Contrairement à d’autres Etats et organismes, le Cameroun reste fidèle au principe de Droit international de non-ingérence dans les affaires internes des Etats posé par la Charte des Nations Unies de 1945 et élément structurant de sa politique étrangère. Cette posture politique et diplomatique s’est traduite à maintes reprises par une abstention assumée du Cameroun sur des sujets qui interpellent au premier chef la souveraineté d’autres Etats. Toutefois, la tendance internationale, davantage lorsque des préoccupations d’ordre humanitaires et sécuritaires sont en jeu tend à tolérer des prises de position de différents acteurs sur des problématiques qui pourraient être considérées comme « réservées », d’ailleurs, il serait naïf d’admettre que les Etats et organismes appartenant à la Communauté internationale puissent fermer les yeux sur une quelconque crise. Seulement, nous regrettons le fait que les points de vue défendus par certaines entités soient trop souvent en marge de la réalité, lorsqu’ils n’épousent pas simplement des considérations politiques. Le Cameroun dans sa démarche diplomatique habituelle sait mobiliser les outils à sa disposition pour éclairer l’opinion publique nationale et internationale sur les réalités du terrain. S’agissant de la crise au Nord-Ouest et Sud-Ouest, il est à relever que grâce à l’efficacité de ses méthodes, l’opportunité est constamment offerte aux partenaires nationaux et étrangers, ainsi qu’aux représentants de la société civile de s’enquérir de la situation. C’est dans ce cadre que Son Excellence madame Michelle Bachelet, Haut-Commissaire des Nations Unies aux Droits de l’Homme, ainsi que plusieurs responsables d’institutions multilatérales (ONU, OIF, UA) ont effectué plusieurs missions d’informations, d’échanges et d’évaluation au sujet de cette question. Il ne serait pas inexact de signaler une convergence de vue de la plupart de ces acteurs qui pensent que la situation demeure difficile certes, mais que les efforts entrepris par les autorités nationales, notamment depuis le Grand dialogue national, s’inscrivent dans une dynamique positive.

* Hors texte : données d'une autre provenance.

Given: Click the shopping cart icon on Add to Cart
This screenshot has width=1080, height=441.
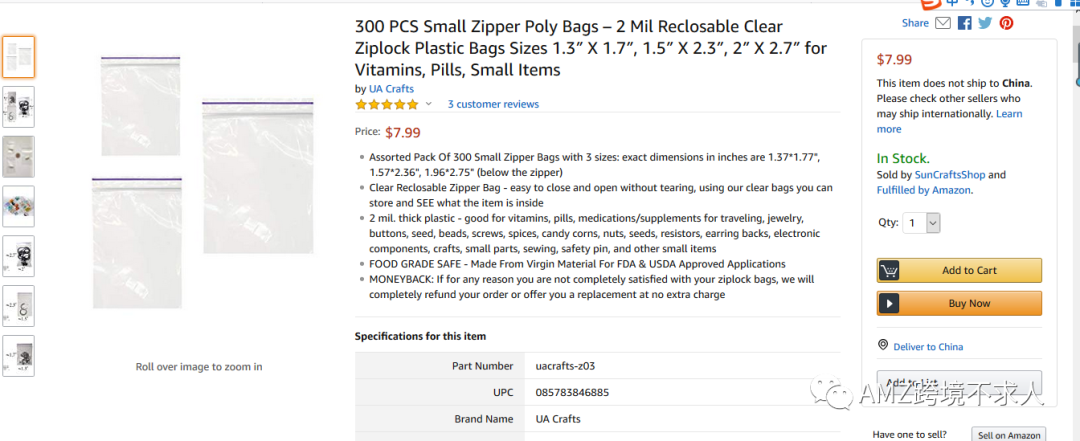Looking at the screenshot, I should pos(889,270).
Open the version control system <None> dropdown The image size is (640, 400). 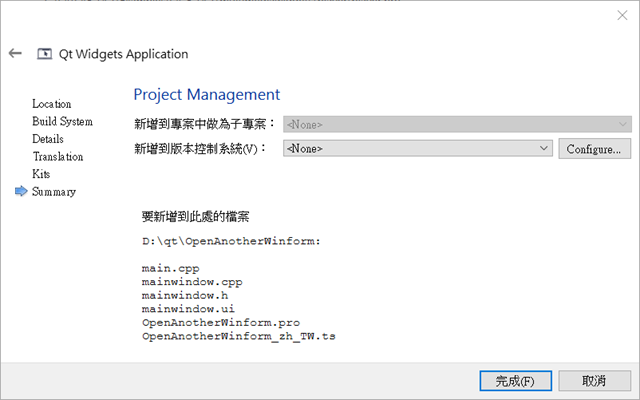pyautogui.click(x=418, y=148)
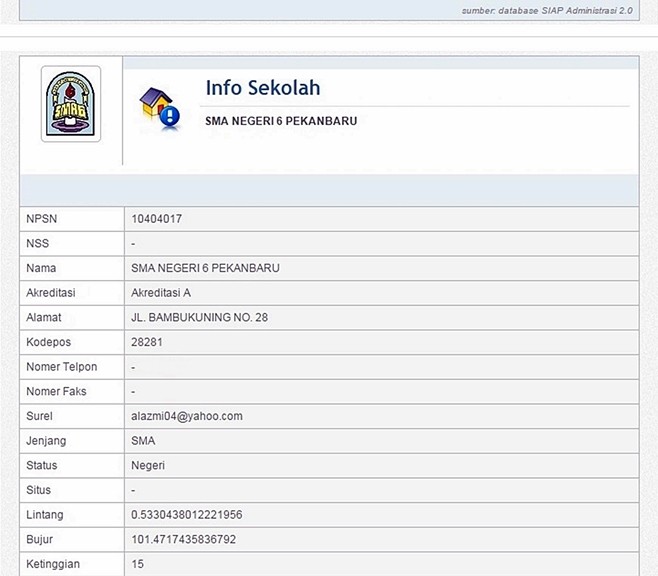Click the Info Sekolah heading
Image resolution: width=658 pixels, height=576 pixels.
coord(263,88)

Peut-on dire que la diplomatie camerounaise a surmonté avec une réelle aptitude ces acharnements contre notre pays ?

Face à la conjoncture critique qui prévaut depuis quelques années dans notre pays, la diplomatie camerounaise sous l’impulsion du Chef de l’Etat, chef de la diplomatie est restée attachée à ses options fondamentales dans l’exercice de ses compétences internationales. Avec beaucoup de pragmatisme, une bonne dose de lucidité et une patience inébranlable, elle s’est attelée à faire barrage à toute forme de communication qui recelait parfois des imprécisions et des exagérations sur les réalités de l’heure. Elle travaille à maintenir l’image de notre pays auprès des partenaires internationaux. Elle défend l’idée d’une indivisibilité de la sécurité internationale. Elle s’engage pour le respect de l’intégrité territoriale du Cameroun. Elle propose l’accroissement de la solidarité internationale tant pour faire face aux urgences humanitaires que pour prévenir l’extrémisme violent et éradiquer toute forme de terrorisme. Elle continuera d’adapter son action à la hauteur des enjeux dans le registre de l’action gouvernementale qui lui incombe.